The use of this term by governments and NGOs like the Product Stewardship Institute -- to shift disposal/recycling costs to product manufacturers (aka "extended producer responsibility") -- is not what this article addresses. While product take-back may be the right solution for some product manufacturers, product stewardship is a broader core value that applies to every participant in a product's lifecycle and encourages lifecycle thinking by all. 


The following 10 principles are key to achieving product stewardship and apply to each of us involved in any product's lifecycle:

1. Shared Responsibility: Take responsibility to ensure products are managed safely throughout their lifecycle for the products that you supply, manufacture, distribute, use, dispose/recycle or regulate. The manufacturer of a product does not have complete control over every actor throughout a product's lifecycle. No matter how "foolproof" a product is, each of us has an obligation not to be foolish.

2. Lifecycle Thinking: Work to prevent or significantly reduce risks and increase sustainability throughout the product lifecycle. This could range from simple communications to redesign to regulations to withdrawing the product from the market. A product take-back program may be an effective and efficient component of product stewardship in some cases, as might substituting safer components. But beware of unintended consequences as you fix one problem only to create another.

3. Knowledge: Understand the potential environmental, health and safety risks of your actions – the inherent hazards associated with the materials you use and the exposures you may cause. In addition, understand how others in the product's lifecycle impact risk. The biggest burden for developing knowledge of a product's hazards falls on the manufacturer because it defines what the product is. Understanding the other necessary component of risk, exposure, is tougher. The challenges of acquiring the right kinds of information are addressed by some of the principles below and are the subjects of vigorous discussions around science, business proprietary information, transparency and public policy on what and when something is "safe enough."
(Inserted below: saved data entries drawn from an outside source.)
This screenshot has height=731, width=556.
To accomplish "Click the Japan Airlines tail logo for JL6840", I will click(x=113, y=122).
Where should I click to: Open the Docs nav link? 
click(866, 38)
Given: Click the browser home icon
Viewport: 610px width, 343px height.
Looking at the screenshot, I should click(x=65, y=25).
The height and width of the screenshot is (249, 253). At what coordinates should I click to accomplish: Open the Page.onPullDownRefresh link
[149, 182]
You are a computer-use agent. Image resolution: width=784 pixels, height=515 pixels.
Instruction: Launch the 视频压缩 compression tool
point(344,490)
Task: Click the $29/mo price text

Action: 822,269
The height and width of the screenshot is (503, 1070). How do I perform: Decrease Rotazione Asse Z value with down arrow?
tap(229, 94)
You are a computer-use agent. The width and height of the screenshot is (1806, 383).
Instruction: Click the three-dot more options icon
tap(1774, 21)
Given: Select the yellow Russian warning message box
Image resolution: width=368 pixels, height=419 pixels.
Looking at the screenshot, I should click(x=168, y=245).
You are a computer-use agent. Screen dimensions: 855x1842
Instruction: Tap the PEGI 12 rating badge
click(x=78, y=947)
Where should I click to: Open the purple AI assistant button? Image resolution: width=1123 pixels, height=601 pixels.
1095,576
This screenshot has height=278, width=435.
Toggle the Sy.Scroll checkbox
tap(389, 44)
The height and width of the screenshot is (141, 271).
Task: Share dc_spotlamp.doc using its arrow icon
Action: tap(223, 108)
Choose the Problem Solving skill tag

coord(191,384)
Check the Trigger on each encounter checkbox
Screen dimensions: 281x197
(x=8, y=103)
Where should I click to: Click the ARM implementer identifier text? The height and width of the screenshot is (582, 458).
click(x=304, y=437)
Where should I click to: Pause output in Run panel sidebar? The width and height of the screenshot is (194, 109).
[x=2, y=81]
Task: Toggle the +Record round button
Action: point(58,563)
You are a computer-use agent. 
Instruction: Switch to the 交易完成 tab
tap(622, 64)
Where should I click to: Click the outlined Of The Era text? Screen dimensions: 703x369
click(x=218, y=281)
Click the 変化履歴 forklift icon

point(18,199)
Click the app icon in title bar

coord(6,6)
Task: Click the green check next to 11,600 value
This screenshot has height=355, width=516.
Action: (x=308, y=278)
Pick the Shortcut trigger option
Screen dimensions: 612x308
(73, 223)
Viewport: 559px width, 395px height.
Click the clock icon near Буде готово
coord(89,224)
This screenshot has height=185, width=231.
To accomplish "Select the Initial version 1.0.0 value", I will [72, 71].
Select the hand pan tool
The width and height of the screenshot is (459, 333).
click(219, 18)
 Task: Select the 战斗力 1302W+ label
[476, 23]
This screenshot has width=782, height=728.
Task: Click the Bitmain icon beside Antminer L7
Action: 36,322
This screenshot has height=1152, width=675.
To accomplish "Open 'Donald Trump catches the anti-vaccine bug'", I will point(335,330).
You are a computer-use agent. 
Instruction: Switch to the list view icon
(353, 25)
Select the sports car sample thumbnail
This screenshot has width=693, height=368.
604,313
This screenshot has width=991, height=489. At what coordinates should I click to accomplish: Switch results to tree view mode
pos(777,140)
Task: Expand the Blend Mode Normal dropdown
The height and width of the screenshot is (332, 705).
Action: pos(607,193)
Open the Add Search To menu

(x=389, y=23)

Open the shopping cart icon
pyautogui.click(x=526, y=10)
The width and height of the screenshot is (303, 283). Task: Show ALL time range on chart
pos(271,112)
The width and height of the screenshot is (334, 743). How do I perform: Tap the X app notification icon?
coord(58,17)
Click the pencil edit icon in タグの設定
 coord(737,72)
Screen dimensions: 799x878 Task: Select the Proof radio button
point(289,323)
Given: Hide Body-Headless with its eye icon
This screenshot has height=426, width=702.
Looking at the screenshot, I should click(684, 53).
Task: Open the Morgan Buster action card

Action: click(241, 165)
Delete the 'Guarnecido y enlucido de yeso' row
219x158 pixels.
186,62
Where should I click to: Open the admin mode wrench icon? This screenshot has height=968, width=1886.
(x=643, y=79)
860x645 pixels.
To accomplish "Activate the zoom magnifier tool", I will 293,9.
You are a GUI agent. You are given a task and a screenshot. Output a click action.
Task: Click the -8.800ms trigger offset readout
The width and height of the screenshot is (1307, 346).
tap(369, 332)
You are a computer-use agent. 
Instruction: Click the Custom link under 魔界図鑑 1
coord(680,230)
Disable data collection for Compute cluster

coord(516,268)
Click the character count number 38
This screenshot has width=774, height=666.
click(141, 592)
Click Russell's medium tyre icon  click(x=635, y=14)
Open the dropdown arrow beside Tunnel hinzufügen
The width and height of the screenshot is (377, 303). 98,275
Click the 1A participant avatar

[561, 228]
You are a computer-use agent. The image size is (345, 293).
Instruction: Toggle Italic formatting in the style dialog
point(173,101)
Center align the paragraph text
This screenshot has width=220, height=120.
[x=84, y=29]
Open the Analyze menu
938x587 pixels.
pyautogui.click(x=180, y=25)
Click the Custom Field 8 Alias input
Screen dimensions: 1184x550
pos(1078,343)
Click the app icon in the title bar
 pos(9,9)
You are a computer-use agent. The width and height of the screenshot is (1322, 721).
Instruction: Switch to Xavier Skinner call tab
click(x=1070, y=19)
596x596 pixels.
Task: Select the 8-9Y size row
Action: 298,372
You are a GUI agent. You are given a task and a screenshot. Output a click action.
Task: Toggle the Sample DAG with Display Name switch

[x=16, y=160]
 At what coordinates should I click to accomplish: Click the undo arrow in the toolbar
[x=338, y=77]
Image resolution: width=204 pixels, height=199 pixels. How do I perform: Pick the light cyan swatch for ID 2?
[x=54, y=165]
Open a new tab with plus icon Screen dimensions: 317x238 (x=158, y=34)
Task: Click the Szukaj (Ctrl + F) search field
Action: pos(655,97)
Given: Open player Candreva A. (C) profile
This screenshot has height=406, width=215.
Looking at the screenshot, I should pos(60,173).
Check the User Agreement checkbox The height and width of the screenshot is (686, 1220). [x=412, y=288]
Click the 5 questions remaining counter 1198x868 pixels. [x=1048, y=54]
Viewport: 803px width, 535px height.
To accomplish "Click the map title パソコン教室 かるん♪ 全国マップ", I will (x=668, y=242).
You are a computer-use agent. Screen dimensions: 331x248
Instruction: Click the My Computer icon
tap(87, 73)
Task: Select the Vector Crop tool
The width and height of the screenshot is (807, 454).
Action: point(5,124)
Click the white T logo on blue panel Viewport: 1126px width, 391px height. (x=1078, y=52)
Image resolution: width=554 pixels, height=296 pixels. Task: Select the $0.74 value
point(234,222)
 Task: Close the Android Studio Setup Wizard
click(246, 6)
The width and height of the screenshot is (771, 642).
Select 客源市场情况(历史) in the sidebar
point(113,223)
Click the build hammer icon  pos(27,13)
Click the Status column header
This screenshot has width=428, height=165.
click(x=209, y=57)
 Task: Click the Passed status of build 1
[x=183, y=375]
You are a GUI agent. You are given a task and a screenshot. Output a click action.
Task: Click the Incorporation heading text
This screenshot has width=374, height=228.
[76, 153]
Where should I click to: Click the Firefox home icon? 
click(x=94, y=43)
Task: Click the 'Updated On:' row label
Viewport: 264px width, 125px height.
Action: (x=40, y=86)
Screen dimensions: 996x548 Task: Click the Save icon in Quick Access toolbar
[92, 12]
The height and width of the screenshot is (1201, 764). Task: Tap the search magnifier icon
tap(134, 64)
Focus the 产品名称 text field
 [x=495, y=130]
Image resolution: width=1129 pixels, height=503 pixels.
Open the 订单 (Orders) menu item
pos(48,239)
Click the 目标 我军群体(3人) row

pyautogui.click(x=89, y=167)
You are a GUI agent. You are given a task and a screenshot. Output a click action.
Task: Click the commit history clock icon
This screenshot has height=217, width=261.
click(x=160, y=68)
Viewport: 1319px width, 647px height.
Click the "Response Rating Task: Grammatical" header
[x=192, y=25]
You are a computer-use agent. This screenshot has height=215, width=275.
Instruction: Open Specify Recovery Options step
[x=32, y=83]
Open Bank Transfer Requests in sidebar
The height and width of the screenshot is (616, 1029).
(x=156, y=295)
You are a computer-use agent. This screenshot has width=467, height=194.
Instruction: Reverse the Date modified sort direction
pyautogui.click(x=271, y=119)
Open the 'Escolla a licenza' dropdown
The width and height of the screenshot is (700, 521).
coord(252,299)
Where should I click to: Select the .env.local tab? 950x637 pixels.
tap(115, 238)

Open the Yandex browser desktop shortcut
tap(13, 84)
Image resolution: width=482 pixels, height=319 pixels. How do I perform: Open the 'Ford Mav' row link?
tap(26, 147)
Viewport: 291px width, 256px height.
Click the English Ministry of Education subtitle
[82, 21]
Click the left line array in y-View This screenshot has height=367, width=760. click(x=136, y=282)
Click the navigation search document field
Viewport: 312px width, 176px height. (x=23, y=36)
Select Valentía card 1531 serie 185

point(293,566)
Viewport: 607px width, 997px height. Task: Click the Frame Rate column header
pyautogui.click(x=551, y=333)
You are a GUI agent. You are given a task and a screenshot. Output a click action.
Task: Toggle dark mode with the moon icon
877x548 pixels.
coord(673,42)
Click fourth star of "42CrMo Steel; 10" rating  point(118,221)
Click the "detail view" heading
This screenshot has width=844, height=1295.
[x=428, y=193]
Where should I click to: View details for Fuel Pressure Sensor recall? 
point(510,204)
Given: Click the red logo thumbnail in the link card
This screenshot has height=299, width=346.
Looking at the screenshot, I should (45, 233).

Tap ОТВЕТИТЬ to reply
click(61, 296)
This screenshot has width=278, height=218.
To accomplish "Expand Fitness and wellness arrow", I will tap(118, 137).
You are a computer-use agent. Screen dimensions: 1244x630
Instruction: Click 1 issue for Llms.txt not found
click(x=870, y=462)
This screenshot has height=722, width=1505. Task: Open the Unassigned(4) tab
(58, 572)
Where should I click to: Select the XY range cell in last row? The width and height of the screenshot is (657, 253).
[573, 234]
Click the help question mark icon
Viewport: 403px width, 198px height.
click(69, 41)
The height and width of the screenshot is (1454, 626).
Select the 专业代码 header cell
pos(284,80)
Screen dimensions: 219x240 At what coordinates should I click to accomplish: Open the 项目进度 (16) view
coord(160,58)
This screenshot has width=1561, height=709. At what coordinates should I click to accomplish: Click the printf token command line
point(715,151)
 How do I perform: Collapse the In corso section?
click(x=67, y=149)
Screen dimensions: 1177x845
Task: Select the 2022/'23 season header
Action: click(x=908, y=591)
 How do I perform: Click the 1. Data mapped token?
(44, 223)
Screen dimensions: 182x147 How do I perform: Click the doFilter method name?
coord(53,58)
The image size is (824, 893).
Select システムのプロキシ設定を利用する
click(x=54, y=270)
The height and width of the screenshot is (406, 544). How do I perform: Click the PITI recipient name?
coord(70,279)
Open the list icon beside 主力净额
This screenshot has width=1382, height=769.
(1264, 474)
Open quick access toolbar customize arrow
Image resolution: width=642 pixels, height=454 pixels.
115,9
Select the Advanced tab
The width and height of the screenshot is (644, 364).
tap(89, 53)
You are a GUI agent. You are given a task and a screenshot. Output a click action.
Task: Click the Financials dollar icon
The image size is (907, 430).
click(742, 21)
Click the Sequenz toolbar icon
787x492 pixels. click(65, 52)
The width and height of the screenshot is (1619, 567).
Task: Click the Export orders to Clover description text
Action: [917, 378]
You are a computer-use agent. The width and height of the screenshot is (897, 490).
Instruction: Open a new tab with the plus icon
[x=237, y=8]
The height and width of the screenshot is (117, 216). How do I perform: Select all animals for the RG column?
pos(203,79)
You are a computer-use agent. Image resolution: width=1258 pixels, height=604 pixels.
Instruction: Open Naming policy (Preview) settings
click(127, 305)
4. Supply Chain Communication: Share information necessary for others to understand hazards and manage exposures in their portion of the supply chain. Products are part of complex systems involving a series of suppliers and customers (including waste handlers). You need to help those upstream and downstream from you minimize total lifecycle impacts and use more sustainable practices.

5. Stakeholders: Understand the concerns of the range of stakeholders who influence the success of the product – employees, stockholders, suppliers, neighbors, governments, peers and public interest groups. Determine what you need to do to assure these stakeholders that a product is being managed safely. Work together to find the best solutions that preserve benefits and reduce risks. Stakeholders determine what is "safe enough."